[Study text — start]

It will not matter if the English NHS drugs bill stays the same over the next few years, or even increases, but the money needs to be spent more wisely, according to a senior Department of Health official.

The NHS has to stop buying pills and start purchasing services, but the business models of neither the NHS nor the pharmaceutical industry are geared up for this, according to Jim Easton, national director for improvement and efficiency for the NHS in England, speaking at the Association of the British Pharmaceutical Industry (ABPI) annual conference in London yesterday.

He emphasised the need to obtain value from medicines and tackle the big locked-in financial issues, such as those related to patients with chronic conditions who are regularly in and out of hospital on unplanned admissions, and invited the conference delegates to consider where might be the "sweet spots," or areas of opportunity which the NHS and industry can share.

One sweet spot is represented by the new NHS Commissioning Board (NHSCB), a powerful new voice which will be setting standards for the NHS in England. The industry needs to build a strong shared vision with the Board, said Mr Easton, and he advised companies not to wait till July or August, when the Board will start talking, to develop their business responses. "The door will be open soon - walk through it," he urged them, and forecast that the Board's ambition will be to become "the best chronic disease management organisation in the world."

Another area of opportunity lies with the new GP commissioning consortia; GPs are a community which the industry knows well, and creation of the consortia is an opportunity for the industry to help doctors do their jobs, he said.

[Study text — finish]
[Records provided — start]

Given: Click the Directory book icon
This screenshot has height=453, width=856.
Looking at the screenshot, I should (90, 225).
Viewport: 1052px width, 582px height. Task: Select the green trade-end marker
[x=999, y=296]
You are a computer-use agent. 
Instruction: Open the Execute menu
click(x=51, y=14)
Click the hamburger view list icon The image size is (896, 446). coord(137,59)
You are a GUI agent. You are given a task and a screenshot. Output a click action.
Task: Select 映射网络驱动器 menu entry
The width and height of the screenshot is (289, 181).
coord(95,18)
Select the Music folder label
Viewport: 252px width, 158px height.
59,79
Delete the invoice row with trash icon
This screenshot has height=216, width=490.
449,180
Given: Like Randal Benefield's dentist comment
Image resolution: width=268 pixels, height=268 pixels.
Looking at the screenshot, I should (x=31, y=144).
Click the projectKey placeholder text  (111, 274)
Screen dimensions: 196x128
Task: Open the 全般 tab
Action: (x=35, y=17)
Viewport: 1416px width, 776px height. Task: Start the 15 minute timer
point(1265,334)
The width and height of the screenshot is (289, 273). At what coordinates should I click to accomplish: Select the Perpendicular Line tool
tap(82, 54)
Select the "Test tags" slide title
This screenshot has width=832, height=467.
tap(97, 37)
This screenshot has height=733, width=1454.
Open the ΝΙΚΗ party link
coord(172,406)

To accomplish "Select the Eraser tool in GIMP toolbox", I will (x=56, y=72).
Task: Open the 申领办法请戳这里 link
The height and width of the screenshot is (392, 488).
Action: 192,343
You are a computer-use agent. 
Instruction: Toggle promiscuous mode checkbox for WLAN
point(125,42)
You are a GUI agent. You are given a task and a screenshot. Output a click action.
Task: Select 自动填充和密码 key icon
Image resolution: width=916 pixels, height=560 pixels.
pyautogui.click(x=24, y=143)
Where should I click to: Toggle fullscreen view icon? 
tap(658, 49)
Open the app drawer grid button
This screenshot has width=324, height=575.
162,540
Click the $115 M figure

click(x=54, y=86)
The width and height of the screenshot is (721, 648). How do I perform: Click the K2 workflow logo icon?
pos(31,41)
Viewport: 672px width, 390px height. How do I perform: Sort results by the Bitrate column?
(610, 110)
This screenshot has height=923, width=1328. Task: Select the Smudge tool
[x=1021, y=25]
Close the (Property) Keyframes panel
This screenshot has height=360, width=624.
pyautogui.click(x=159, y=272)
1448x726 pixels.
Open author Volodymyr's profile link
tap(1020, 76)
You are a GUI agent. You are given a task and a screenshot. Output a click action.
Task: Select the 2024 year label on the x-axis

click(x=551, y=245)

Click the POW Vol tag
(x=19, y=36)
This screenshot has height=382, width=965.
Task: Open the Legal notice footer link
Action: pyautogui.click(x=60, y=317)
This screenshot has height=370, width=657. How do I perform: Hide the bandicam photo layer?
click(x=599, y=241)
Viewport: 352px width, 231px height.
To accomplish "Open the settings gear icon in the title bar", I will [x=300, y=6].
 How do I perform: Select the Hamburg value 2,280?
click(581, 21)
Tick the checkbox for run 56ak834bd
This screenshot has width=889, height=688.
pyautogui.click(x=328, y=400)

[Records provided — finish]

### Task A
For each statement below, say yes or no depending on whether it agrees with the article on NHS medicines spending, and quote the deciding words from that article: (i) The NHS drugs bill must fall over the next few years. (ii) The NHS business model is already geared up for purchasing services. (iii) The new GP commissioning consortia are named as an area of opportunity.
### Task B
Print the part of the article on NHS medicines spending starting at "The NHS has" and ending at "industry can share.".
### Task C
Carry on the article on NHS medicines spending from the point where it stops.

### Output A
(i) No: "It will not matter if the English NHS drugs bill stays the same over the next few years, or even increases"
(ii) No: "the business models of neither the NHS nor the pharmaceutical industry are geared up for this"
(iii) Yes: "Another area of opportunity lies with the new GP commissioning consortia"

### Output B
The NHS has to stop buying pills and start purchasing services, but the business models of neither the NHS nor the pharmaceutical industry are geared up for this, according to Jim Easton, national director for improvement and efficiency for the NHS in England, speaking at the Association of the British Pharmaceutical Industry (ABPI) annual conference in London yesterday.

He emphasised the need to obtain value from medicines and tackle the big locked-in financial issues, such as those related to patients with chronic conditions who are regularly in and out of hospital on unplanned admissions, and invited the conference delegates to consider where might be the "sweet spots," or areas of opportunity which the NHS and industry can share.

### Output C
A third potential sweet spot lies in the area of commissioning support arrangements. Hospital trusts which initially felt that they could manage to run their businesses alone in financial terms are now realising that they have to come together to create scope - and frequently this need is not geographical but about communities of interest, said Mr Easton. He advised companies to "find these people and talk to them - in three years' time they will be leading the agenda," he forecast.

Mr Easton also invited the audience to consider the government's plans to use the public sector, including the NHS, to drive innovation. He acknowledged the difficulties of penetrating the "supposedly integrated" MHS market, but pointed out that worldwide, the NHS brand is very powerful, particularly in markets such as China and India and, he said: "the government is ambitious."

"It would be appropriate for the industry to be sceptical about these ambitions but not, I hope, cynical," he said.